Another problem is, India does not have adequate full service airports, let alone, separate low cost airports like Europe and North America.
At all major airports across the country the skies became heavily congested, and it was not uncommon to hear an announcement from the Captain “Ladies and Gentlemen, welcome to Delhi. We are 25th in line for landing, and should land 2 hours from now”. This on a 1.5 hour flight.
The higher costs of full service airports, these delays, and systemic inefficiencies eroded the advantage LCCs in Europe and North America enjoy, i.e., making 9+ flights per day per aircraft, compared to 6 or less in India, and only added to the operating cost burden on all airlines, particularly the LCCs.
As global fuel prices rose, thanks to the fuel taxation policy in India, best described as demented, which makes ATF about 70% costlier than global standards, the impact on airlines was even more severe.
The airlines began to bleed profusely. Unable to sustain, airlines have been raising their prices over the last year, in some non-metro routes, by over 100%. The price sensitive Indian market, particularly in Tier II cities began to slow down.
In parallel, along came the economic slowdown. Demand slowed, and passengers across the board began tightening their belts. The bottom fell out of the market, as passengers shifted from the skies back to rail and bus. At the same time, new airports at Hyderabad and Bangalore were commissioned in the first half of 2008, these airports are far away from the city, and the long and costly commute, along with the rising air fares, totally erased demand in the regional routes, the demand-strength on which LCCs had based their massive expansion plans.
Domestic traffic has contracted over the last four months, declining by as much as 19% in Sep-08. Growth has fallen from 33%+ to over -20% within the span of just six months.
In desperation, airlines have been resorting to steps, hitherto unthinkable, to stop their bleeding and cash burn.
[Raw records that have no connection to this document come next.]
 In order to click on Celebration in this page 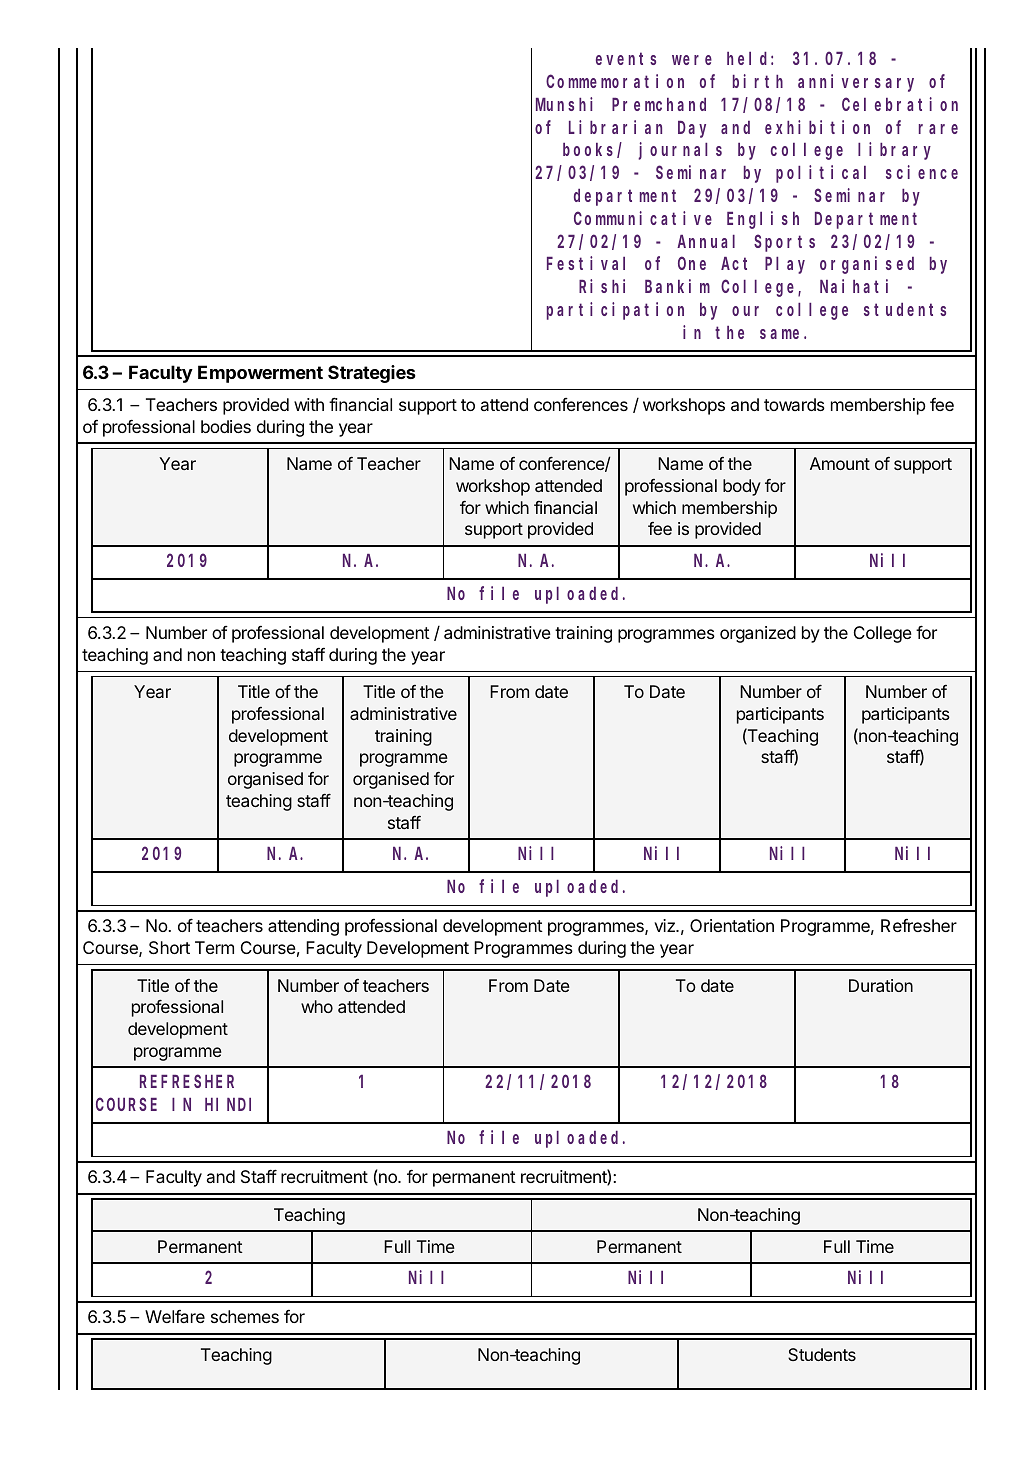, I will do `click(900, 104)`.
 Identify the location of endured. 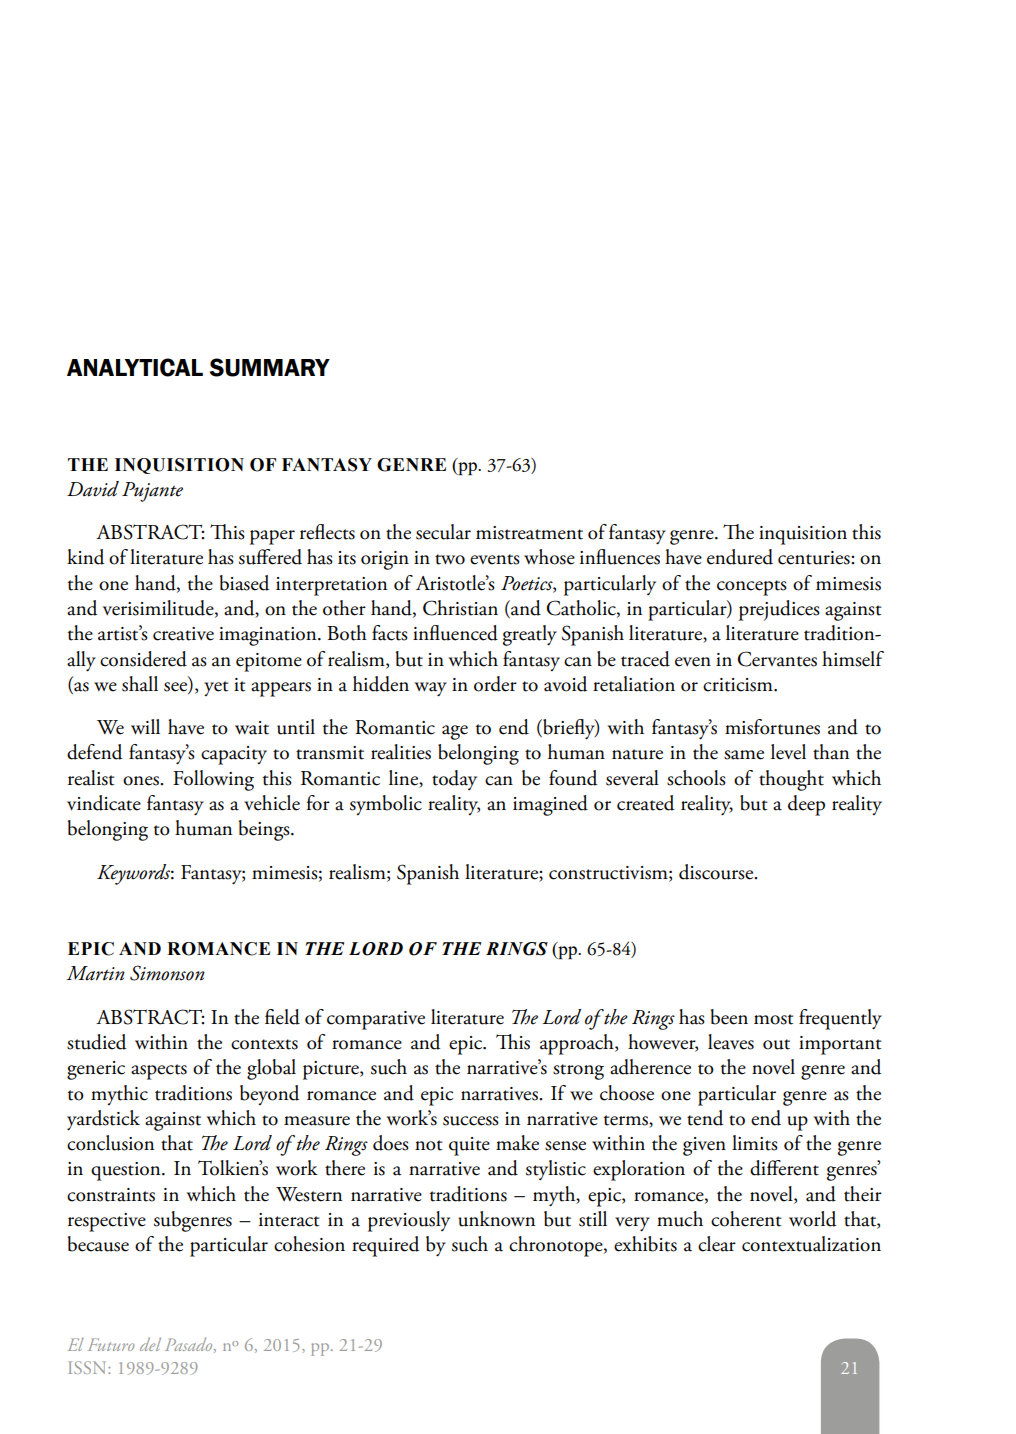
(740, 557).
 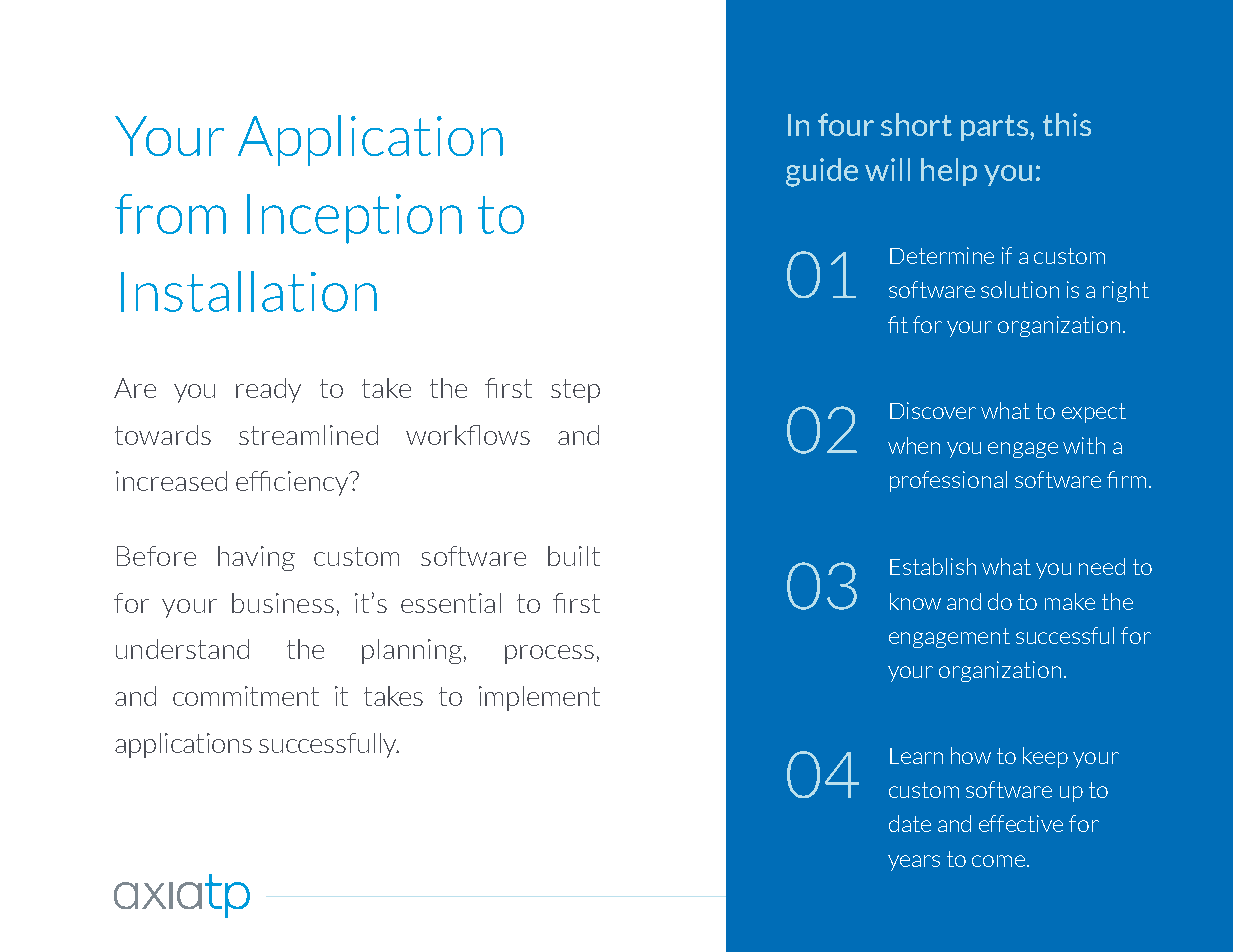 What do you see at coordinates (948, 481) in the image?
I see `professional` at bounding box center [948, 481].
To bolster yields per flight, airlines have cut capacity by 17% in the six months Apr to Sep 2008, and the further increase in prices have had even more impact on demand. Jet and Kingfisher entered in to an alliance, which left the jaws of most Indians agape on the floor, given the severe competition between them. Staff, including precious flight crew, started getting the axe. CEOs of three airlines are no longer there. Despite a 20%+ reduction in fuel prices (thanks to taxation cuts and falling crude prices), no fare reductions are being passed on to the passenger. The massive fleet expansions have been put on hold. Aircraft deliveries are being delayed. Aircraft already produced are being sold off to other global airlines. Aircraft in the fleet are being returned back. Disagreements have commenced, and litigation will ensue, but the airlines have no choice. Their backs are against the wall.
The reduction in fuel prices will provide short term relief, but the outstanding fuel bills of the airlines are gigantic. Capacity reduction will have its impact only if properly rationalised with demand.
While, domestic demand crashed through the floor, the one bright spot was international traffic growth, which has remained consistently robust at 10% year-on-year for the first half of FY 2008-09. However, as the global economic slowdown has started taking its toll on international travel, many carriers, such as Singapore Airlines, Finnair, Austrian, British Airways, and KLM have announced capacity cuts and withdrawal of service. At the same time, with the Middle East being a robust market, Gulf carriers continue to grow. Emirates has become the largest foreign carrier in India and will aggressively expand from 132 to 163 weekly services over the next six months.
I am reminded of the Chinese saying “may you live in interesting times”. The rest of 2008 and whole of 2009 is going to be very interesting indeed. The medium term growth for the Indian airline industry is bright, but only for those who survive.